Locate the word "agent" in the material, then show every line that holds it.

(Provided entries)
★ ★ ★ ★ ★
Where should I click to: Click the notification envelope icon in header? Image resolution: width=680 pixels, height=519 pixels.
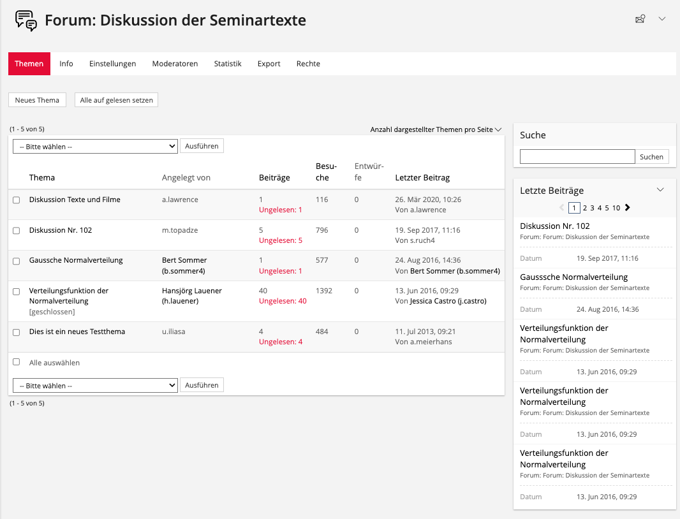click(640, 19)
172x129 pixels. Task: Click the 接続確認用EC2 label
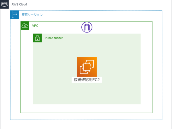(87, 80)

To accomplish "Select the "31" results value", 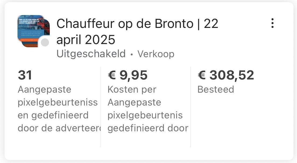I will pos(25,75).
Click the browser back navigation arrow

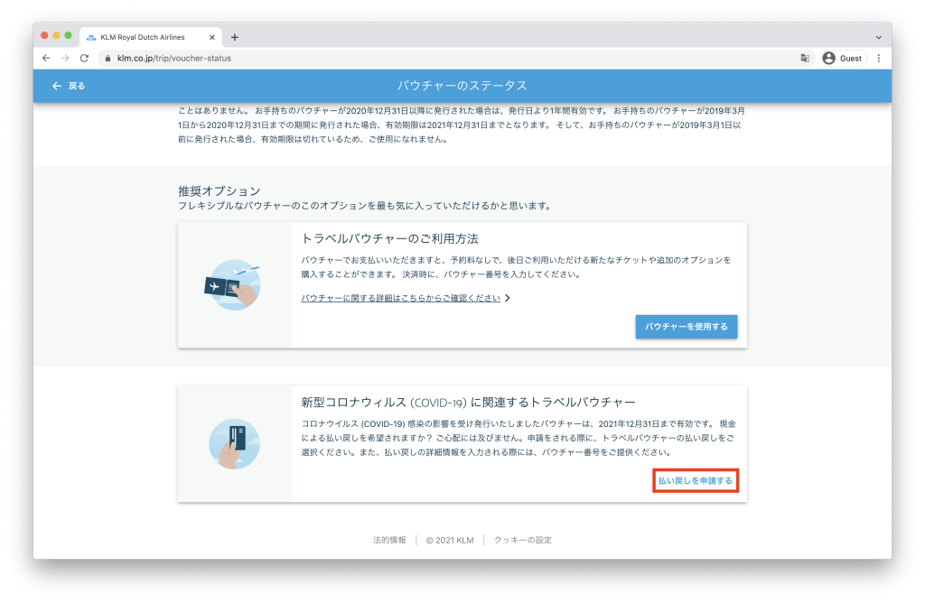coord(47,58)
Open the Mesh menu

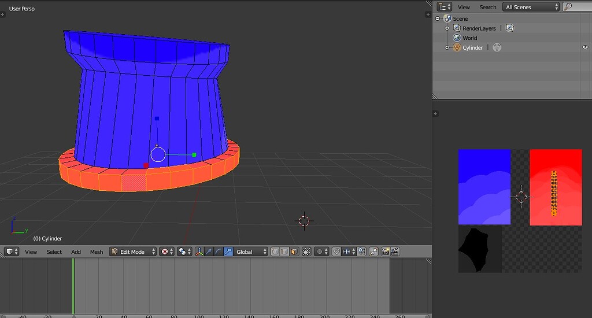pyautogui.click(x=97, y=252)
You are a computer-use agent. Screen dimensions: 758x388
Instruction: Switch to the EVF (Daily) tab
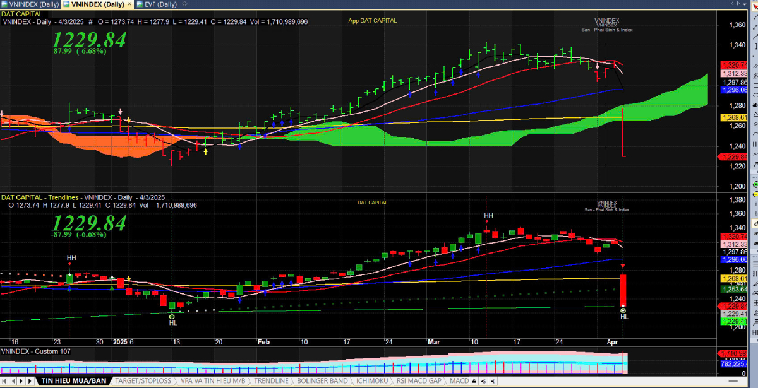(x=158, y=4)
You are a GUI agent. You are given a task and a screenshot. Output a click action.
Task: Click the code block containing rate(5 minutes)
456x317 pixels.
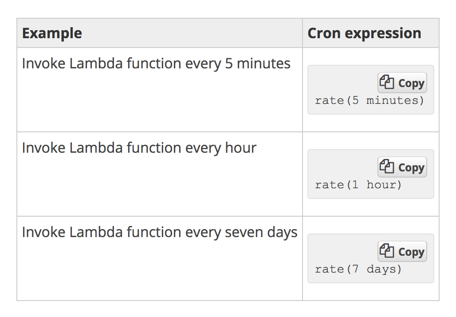[x=371, y=90]
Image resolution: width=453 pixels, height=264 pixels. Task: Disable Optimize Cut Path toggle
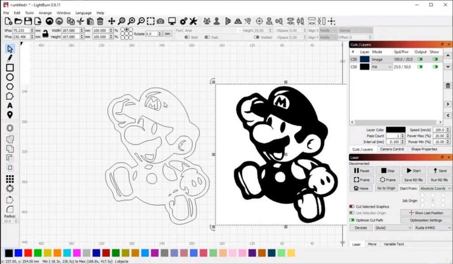point(352,220)
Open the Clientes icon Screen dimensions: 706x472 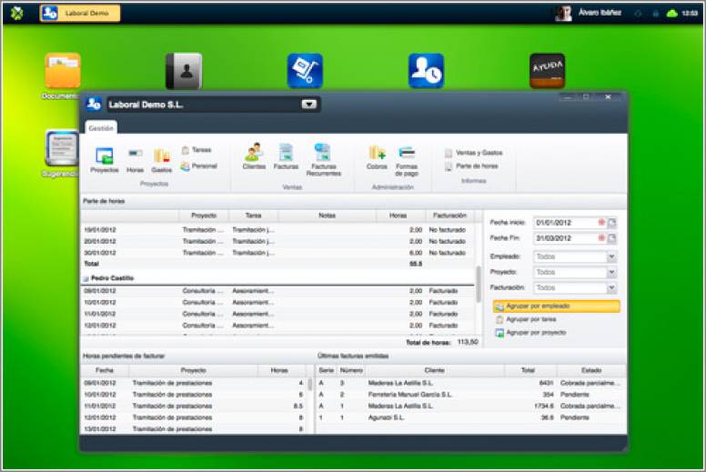[254, 155]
★ ★ ★ ★ ★
(Written answer)
You are a computer-use agent. Screen dimensions: 758x388
You are a GUI agent. You are given a task and a screenshot. Output a click action.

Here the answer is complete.